(Records drawn from a dataset)
────────────────

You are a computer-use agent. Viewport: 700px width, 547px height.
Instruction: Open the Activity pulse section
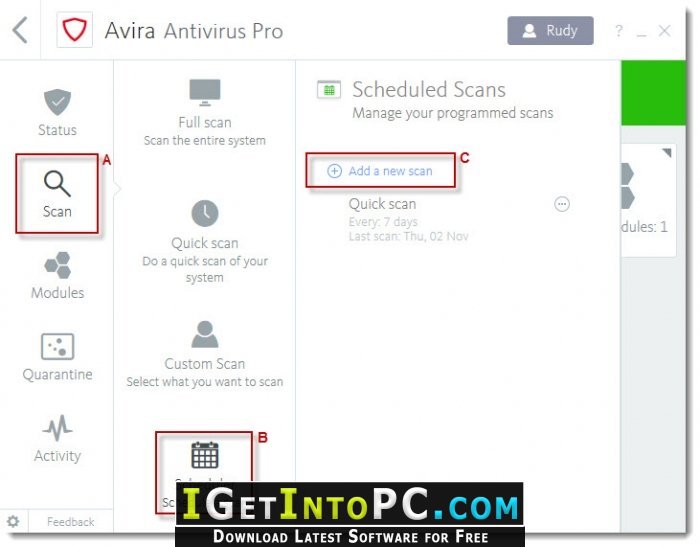coord(57,439)
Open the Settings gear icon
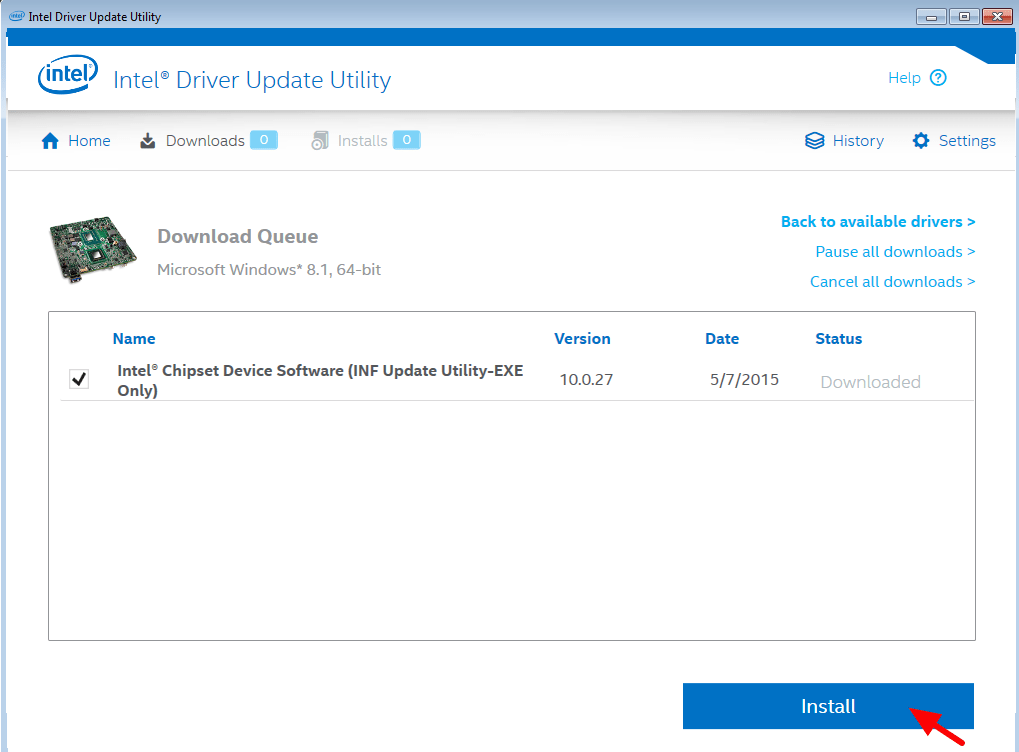 [x=921, y=140]
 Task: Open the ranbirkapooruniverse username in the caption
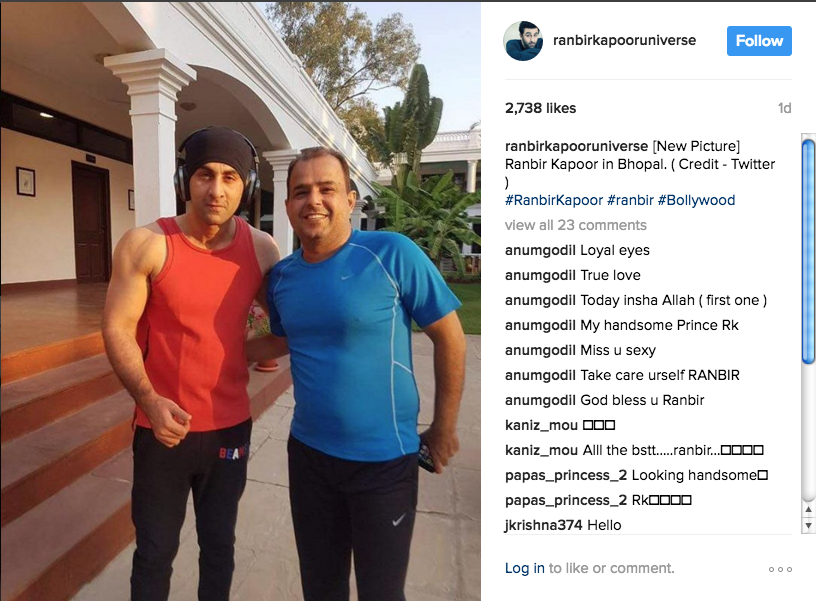pyautogui.click(x=576, y=146)
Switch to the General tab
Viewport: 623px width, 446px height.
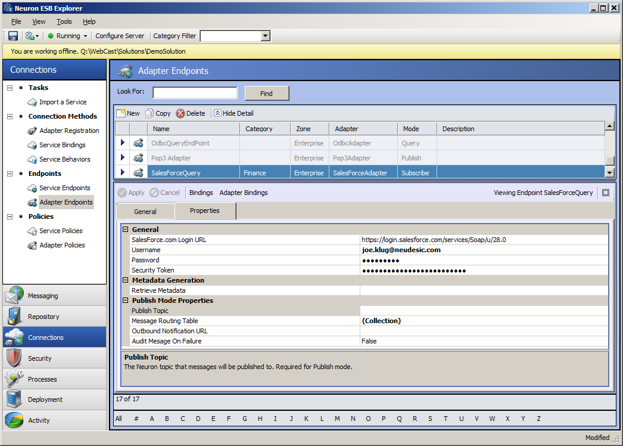(x=145, y=212)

────────────────

* **THE PROBLEM**: Give the data above back unchanged, except for the pictures.

* **SOLUTION FOR THIS TASK**:
You are a computer-use agent. Viewport: 700px width, 547px height.
Instruction: Open the Activity pulse section
coord(57,439)
Open the Settings gear icon
 [x=921, y=140]
 Task: Open the ranbirkapooruniverse username in the caption
pyautogui.click(x=576, y=146)
Switch to the General tab
Viewport: 623px width, 446px height.
(x=145, y=212)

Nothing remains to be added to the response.